The “Perspectives” Session was notable for two talks, and a proposal: the latter was by Julian Ma for a “Society for Molecular Farming”, which was well supported and will probably kick off sometime this year.
Jim Larrick (Panorama Research, Mountain View, California) gave a typically eclectic, wide-ranging and highly enthusiastic talk on ‘Anti-fragility: Big picture issues in pharmaceutical development’. He used the “Black Swan” analogy repeatedly to explain how the enterprise funding and pharma research sectors embodied fragile or anti-fragile thinking – with the observation that it was easier to resist black swans (eg: the unexpected) with a raft of small projects, than to have a few big ones. He also pointed out that the NIH liked big projects – and that a useful alternative name for them was “Not Invented Here”! Right up there with “Not Real Funding” as the alternative name for our National Research Foundation….

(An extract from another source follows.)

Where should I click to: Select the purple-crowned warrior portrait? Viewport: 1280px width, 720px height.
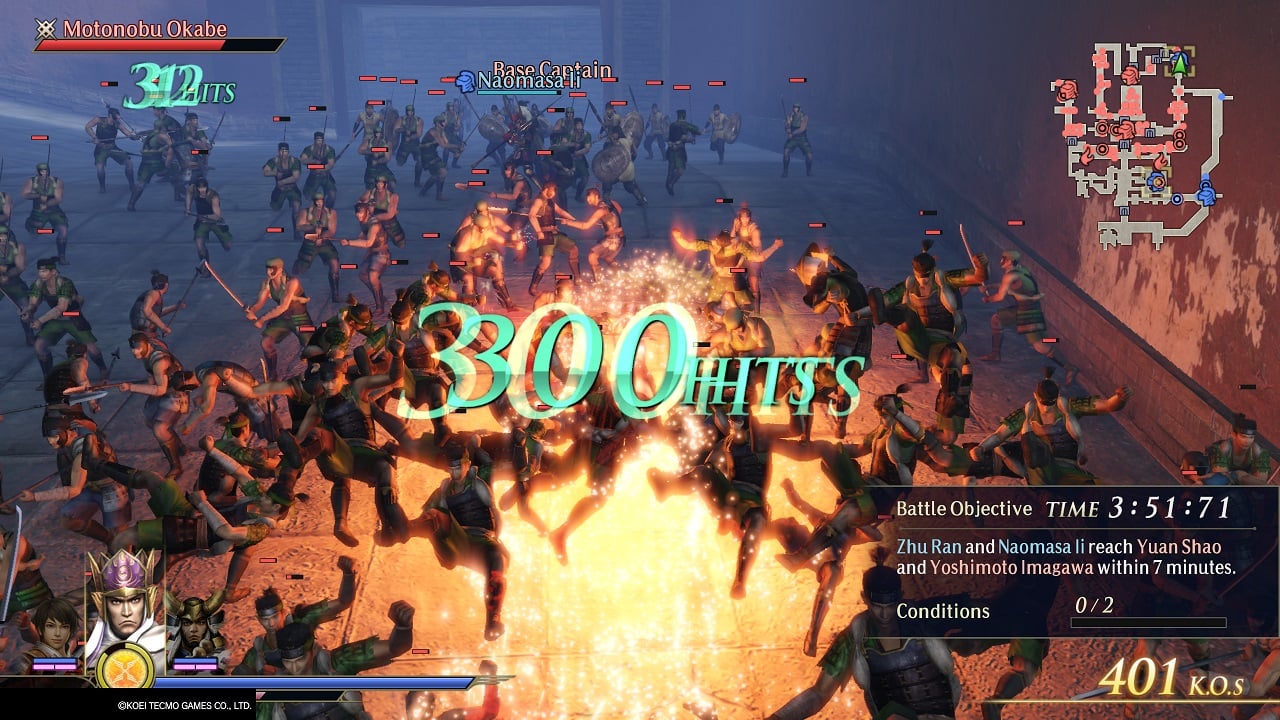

Matthew Paul (St. George’s University of London) presented a set of 15 case studies of commercial paths to introducing molecular farming, which was very interesting to us academic types. More interesting was the fact that while innovative and protectable technology and products were important to start-ups, the majority of successful ones had their basis in platform development – and the average time from platform to product identification was about five years. Venture capital firms were considered too greedy for early-stage start-ups, but their involvement later led to stability as their partnering was long term.
Another interesting feature was that many of the successful ventures sold “side products”: for example, Ventria sold cytokines and cosmetic formulations, while KBP sold cell culture reagents. Several also licenced out technology platforms, but the revenue was not held to be so good.
There were three main indicators of success:
- Management quality
- A good lead product
- Having a panel of products
A good strategy to stay alive was “maximum income / minimum burn” – and he held up the example of Medicago in this regard. He noted that in the absence of major investment from Big Pharma, Phase 2 trial success was the driver for commercialisation.